In the post-Cold War era, the game of international politics has shifted from the one-upmanship tangles of the two Blocs to the unilateralist hegemony of the US, brought to clear light by the global events unfolding in the wake of 9/11.
In this scenario, it would be foolhardy to postulate that a developing nation can have an equal relationship with a superpower (read US). At best, the former can tweak the terms of engagement a bit to allow itself the space to hold negotiations on a more level footing.
Consider US President George Bush’s upcoming India visit. The one aspect that will determine its success or failure is the Indo-US civilian nuclear deal. The UPA government’s handling of this issue is a fine hook on which to hang my argument.
Speaking solely of logistics, the deal heralds far greater advantage for India than it does for the US. While America may seek Indian support in containing China, it is India whose nuclearisation is essential for keeping in check the rampant animosity that it brooks in its backyard.
The onus of seeing the deal through therefore rests with the Indian government. This is precisely why the Prime Minister is sidesteeping domestic opposition to the deal, even at the cost of antagonising his allies.
Having said that, the government can hardly be accused of a sellout. It has identified facilities that will not be subjected to international inspection after Atomic Energy Commission Chairman Dr.
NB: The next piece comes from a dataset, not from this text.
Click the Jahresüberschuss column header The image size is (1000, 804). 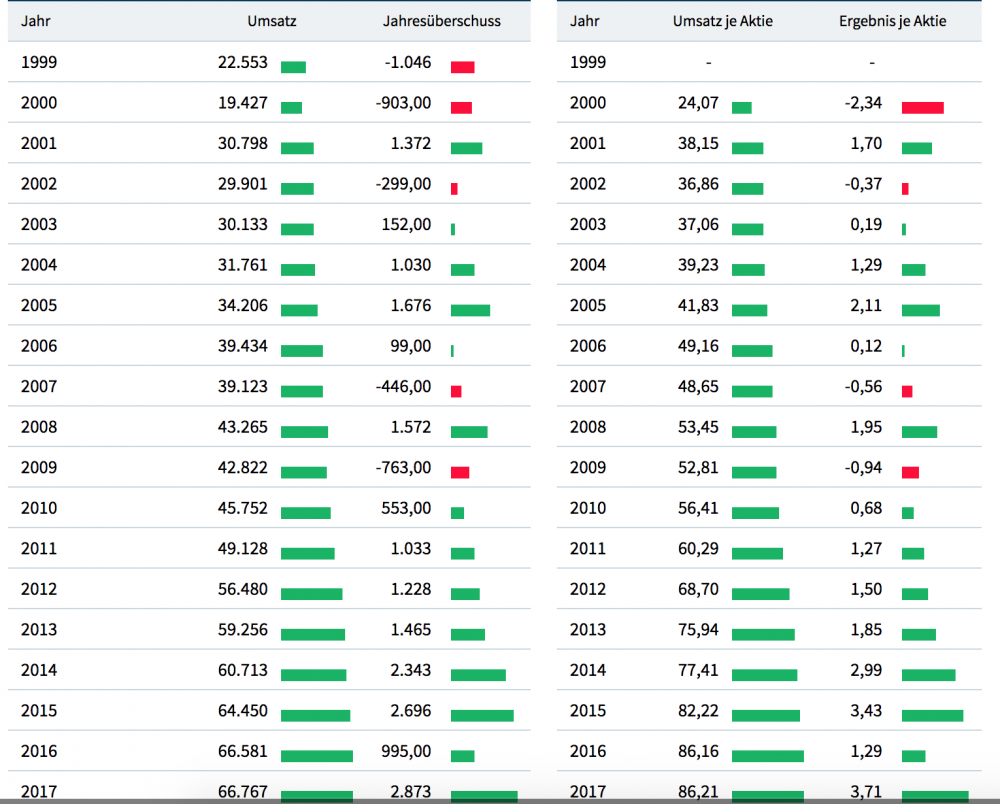(442, 21)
Anil Kakodkar raised doubts over the future of India’s nuclear programme if the fast breedor reactor was thrown open to purview.
While the government is conversant with the compulsions that surround the deal, it is unlikely that it will dither on vital issues of national security.
Each and every interaction must be governed by ‘enlightened self-interest’, one that makes the most of shared interests, while simultaneously conceding give-and take on points of individual welfare.
Only then can a developing nation salvage its dignity and not end up looking like a stooge. This holds true for all unequal relationships.